Oh, but you do, I thought.
So, then I got to thinking. . . these red-to-blue House seats are not ours forever. Some of those voters went blue for the first time ever. They are never going to agree with the Democrats on the issues, so there has to be some other way to authentically connect with them if we want to keep winning.
Also, there are potential progressive voters who believe that politics just isn’t about them so they don’t bother. We can show them memes of Rosa Parks and Martin Luther King all day, but without a relationship, they still feel in their hearts that their votes don’t matter.
Then I started thinking like an organizer. I bet we have experiences and values in common. If Democrats wanted to win again in 2020, they must start building relationships with voters. (Spoiler alert: they didn’t.)
As it turns out, I was right. Democrats lost 11 seats that they’d flipped in 2018.

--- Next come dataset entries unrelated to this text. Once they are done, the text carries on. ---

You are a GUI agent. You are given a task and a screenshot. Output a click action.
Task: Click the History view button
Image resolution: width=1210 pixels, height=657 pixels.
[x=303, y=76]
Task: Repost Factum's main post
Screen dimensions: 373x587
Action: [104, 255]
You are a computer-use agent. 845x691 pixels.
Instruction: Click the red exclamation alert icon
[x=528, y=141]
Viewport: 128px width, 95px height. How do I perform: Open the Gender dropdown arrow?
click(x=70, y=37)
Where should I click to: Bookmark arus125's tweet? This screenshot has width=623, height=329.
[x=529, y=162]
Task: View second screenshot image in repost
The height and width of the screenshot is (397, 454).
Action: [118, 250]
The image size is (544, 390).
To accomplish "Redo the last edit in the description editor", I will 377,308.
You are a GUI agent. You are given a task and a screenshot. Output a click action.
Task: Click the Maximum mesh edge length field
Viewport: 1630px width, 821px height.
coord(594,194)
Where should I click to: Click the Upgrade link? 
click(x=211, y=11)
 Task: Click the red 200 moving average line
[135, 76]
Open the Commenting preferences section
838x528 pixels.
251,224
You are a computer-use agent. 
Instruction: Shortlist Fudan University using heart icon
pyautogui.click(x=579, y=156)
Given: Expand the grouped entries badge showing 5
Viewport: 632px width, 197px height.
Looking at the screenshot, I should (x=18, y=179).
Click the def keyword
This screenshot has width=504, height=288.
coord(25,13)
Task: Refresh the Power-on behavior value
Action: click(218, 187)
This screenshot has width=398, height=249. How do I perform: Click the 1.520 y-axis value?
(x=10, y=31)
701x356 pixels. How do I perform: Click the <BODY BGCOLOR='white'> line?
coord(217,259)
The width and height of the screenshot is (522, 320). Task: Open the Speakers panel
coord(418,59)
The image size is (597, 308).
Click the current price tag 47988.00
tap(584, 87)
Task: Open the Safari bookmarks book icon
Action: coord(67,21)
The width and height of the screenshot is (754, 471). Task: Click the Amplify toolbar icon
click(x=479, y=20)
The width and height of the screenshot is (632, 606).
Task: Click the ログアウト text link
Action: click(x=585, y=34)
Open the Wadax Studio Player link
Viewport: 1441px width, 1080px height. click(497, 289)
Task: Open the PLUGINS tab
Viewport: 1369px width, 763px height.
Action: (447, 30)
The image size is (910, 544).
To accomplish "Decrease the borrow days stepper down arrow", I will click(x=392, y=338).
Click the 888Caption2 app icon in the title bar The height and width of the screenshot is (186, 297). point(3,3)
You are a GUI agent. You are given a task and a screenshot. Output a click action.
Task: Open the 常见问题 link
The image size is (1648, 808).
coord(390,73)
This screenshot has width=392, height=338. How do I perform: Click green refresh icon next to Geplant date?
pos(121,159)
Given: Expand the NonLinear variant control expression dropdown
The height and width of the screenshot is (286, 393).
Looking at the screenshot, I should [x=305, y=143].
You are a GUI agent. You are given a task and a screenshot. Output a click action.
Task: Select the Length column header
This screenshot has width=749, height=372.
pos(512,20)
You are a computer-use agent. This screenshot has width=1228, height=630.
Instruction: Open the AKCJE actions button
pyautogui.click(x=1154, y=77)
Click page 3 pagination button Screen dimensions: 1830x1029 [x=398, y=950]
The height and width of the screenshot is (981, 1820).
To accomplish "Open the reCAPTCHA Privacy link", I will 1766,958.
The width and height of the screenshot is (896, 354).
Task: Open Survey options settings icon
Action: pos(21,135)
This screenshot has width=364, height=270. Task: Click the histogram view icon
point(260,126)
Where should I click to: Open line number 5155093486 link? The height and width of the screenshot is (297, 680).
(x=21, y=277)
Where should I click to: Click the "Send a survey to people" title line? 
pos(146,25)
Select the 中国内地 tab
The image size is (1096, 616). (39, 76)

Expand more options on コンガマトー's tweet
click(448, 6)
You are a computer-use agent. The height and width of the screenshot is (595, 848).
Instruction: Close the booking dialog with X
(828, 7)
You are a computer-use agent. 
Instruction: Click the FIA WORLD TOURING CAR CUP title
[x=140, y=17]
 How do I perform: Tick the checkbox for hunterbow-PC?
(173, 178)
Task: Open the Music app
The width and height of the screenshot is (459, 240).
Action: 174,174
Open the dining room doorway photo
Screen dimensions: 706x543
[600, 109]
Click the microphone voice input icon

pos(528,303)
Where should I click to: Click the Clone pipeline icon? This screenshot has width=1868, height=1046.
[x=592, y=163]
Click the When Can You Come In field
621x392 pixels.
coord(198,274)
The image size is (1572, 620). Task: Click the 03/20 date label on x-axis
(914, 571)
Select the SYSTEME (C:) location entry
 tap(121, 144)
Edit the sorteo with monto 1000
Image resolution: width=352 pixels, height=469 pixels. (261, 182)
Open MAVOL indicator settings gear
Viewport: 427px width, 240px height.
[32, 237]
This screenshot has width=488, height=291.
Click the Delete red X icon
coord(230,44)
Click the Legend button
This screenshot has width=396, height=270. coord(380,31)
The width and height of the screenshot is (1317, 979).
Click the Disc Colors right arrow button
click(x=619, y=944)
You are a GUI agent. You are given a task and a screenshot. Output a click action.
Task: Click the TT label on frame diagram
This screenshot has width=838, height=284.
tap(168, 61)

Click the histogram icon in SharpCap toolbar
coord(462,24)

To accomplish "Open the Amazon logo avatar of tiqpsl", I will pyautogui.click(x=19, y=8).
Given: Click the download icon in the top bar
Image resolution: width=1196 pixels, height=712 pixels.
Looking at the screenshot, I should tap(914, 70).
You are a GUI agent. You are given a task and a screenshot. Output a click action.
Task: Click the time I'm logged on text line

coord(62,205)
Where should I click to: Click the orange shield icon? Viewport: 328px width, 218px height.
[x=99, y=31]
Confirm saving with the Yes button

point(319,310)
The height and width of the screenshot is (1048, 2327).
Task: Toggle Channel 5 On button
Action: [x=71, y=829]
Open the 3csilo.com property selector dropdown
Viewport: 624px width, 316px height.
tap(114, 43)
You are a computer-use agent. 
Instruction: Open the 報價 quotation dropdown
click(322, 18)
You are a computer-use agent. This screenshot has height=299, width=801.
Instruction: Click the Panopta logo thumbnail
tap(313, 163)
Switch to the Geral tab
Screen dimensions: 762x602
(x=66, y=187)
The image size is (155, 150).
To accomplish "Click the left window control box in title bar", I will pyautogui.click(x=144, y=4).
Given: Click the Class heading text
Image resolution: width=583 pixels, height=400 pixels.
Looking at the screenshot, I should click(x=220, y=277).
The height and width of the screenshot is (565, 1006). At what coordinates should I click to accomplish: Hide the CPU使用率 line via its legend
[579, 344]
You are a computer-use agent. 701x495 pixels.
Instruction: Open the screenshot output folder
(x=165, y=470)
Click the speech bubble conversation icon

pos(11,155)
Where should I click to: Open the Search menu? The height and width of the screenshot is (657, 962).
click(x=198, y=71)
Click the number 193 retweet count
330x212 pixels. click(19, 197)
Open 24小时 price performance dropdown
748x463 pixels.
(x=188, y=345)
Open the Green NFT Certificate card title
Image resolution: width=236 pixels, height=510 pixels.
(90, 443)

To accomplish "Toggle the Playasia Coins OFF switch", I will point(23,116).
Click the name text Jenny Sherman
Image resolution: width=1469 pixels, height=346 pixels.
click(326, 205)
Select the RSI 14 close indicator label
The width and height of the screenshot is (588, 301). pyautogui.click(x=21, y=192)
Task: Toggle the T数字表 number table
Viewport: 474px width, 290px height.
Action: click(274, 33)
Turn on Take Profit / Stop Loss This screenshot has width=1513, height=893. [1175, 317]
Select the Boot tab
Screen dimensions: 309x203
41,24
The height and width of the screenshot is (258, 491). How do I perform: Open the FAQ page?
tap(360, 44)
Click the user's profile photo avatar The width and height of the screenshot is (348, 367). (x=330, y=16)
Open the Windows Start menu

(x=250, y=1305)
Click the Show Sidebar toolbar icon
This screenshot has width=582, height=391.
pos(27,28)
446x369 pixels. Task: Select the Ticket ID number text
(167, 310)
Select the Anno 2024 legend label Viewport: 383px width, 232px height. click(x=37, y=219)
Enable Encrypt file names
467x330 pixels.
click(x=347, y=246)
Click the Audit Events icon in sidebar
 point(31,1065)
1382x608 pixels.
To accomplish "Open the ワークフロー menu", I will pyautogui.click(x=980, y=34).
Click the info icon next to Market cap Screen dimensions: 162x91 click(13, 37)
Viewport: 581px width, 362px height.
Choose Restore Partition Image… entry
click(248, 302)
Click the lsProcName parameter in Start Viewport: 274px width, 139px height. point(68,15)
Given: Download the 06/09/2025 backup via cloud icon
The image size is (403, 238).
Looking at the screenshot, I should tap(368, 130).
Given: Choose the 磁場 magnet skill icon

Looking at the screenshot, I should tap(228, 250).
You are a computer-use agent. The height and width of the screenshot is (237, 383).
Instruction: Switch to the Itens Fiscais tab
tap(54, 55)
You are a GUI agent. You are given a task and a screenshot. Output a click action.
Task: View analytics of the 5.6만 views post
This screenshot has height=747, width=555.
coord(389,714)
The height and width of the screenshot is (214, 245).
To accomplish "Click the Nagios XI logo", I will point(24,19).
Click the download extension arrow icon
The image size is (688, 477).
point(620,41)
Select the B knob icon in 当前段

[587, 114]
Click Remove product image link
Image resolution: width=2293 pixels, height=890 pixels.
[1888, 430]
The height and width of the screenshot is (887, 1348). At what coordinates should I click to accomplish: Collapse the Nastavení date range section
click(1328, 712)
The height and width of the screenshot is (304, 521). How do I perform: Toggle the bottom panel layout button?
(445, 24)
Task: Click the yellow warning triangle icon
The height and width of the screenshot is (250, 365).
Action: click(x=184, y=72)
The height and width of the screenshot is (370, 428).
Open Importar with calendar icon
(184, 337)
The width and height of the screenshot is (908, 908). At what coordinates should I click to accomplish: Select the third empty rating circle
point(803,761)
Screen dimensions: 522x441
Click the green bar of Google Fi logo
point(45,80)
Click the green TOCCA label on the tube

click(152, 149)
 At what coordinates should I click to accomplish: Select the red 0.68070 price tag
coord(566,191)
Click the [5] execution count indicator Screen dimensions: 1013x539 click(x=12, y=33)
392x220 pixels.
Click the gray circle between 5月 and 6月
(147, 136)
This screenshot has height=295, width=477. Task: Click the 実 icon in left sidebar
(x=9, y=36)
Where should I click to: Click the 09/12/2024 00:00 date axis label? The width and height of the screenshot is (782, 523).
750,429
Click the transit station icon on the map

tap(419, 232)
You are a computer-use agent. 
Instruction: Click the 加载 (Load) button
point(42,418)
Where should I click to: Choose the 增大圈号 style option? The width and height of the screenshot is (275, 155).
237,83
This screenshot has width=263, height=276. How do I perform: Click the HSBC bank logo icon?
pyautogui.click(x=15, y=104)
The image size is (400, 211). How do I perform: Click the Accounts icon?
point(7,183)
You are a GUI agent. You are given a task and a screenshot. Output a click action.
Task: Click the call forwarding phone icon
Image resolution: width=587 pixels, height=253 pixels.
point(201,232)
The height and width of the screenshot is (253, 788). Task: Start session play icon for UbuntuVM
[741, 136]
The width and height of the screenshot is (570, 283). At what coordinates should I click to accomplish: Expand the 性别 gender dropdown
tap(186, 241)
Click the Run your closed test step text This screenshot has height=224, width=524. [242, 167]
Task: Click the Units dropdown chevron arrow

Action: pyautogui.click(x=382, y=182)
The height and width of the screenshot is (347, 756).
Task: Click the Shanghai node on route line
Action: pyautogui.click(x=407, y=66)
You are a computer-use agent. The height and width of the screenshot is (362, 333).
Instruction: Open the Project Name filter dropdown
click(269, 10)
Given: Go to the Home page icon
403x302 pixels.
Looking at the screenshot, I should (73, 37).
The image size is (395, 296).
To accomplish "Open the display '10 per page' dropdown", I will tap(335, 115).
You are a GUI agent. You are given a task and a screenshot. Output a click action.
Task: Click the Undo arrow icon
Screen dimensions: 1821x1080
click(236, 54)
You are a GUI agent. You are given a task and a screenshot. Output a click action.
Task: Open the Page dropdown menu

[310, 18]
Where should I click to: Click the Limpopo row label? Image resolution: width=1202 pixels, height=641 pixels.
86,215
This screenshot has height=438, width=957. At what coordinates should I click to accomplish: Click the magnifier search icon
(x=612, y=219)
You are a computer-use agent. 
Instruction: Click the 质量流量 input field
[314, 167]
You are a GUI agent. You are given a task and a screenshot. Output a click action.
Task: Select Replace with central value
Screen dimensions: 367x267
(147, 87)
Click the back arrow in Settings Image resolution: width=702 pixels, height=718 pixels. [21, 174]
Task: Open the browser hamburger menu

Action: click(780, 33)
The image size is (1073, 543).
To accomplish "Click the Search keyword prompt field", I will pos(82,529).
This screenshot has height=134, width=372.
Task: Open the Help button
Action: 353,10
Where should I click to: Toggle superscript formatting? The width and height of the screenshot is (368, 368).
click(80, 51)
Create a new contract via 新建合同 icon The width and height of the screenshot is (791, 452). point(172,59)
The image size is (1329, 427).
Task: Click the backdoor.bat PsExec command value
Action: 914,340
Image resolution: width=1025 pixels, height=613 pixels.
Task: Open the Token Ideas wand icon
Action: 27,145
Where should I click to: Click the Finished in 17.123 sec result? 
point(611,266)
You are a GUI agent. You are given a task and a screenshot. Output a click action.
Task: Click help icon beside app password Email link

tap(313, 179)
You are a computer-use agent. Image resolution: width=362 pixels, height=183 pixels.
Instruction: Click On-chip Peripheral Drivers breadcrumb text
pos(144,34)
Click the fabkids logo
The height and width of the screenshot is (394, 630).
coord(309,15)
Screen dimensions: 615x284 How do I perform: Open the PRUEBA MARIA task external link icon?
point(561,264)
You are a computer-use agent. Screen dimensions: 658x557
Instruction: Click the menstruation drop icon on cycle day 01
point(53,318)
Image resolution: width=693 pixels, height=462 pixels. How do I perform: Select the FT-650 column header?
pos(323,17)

Seeing those results, a plan started to take shape in my mind: engage energized and inspired volunteers to bring people together to build relationships with Democratic leaders and potential candidates.
Step One
Train volunteers on deep canvassing techniques. This tactic involves engaging a voter in a conversation. Really. Standing on the front step talking for about 15 minutes. By itself, this conversation can open a space for people to change their opinion. When national organizing network People’s Action opened their deep canvassing results to an evaluation by data scientists, the scientists found that 3.1% of voters moved to Biden support. The conversation moved 8.5% of Independent women voters. (Read the whole 14-page report.)
Step Two
Invite those deep-canvassed voters to a community meeting. Taking the building-relationships theme up a notch, these meetings are small group conversations, not town halls. In each small group, a facilitator asks discussion questions that provide opportunities for participants to tell a story. The facilitator guides the discussion so everyone has a chance to speak and the conversation doesn’t go off the rails.
After the small groups have finished and the groups have come back together, a speaker asks for reports back from each group. In that way, that leader has an opportunity to connect with everyone in the room by telling their own story to relate to each group.
Would this plan lead to a tidal wave of support for climate change measures or abortion rights? Probably not. But that’s not the point. The point is to build relationships.
One of the most important lessons from the Georgia runoff this year is about off-year organizing. We can’t parachute into neighborhoods four months before an election and expect to keep winning. Building real strength requires investment.
If all we do is scramble to win elections every two years, that’s all we’re ever going to do. If we invest in building relationships with voters, we will not only win, but we might also win on the issues that brought us in to politics in the first place. Let’s invest in building sustainable, lasting power.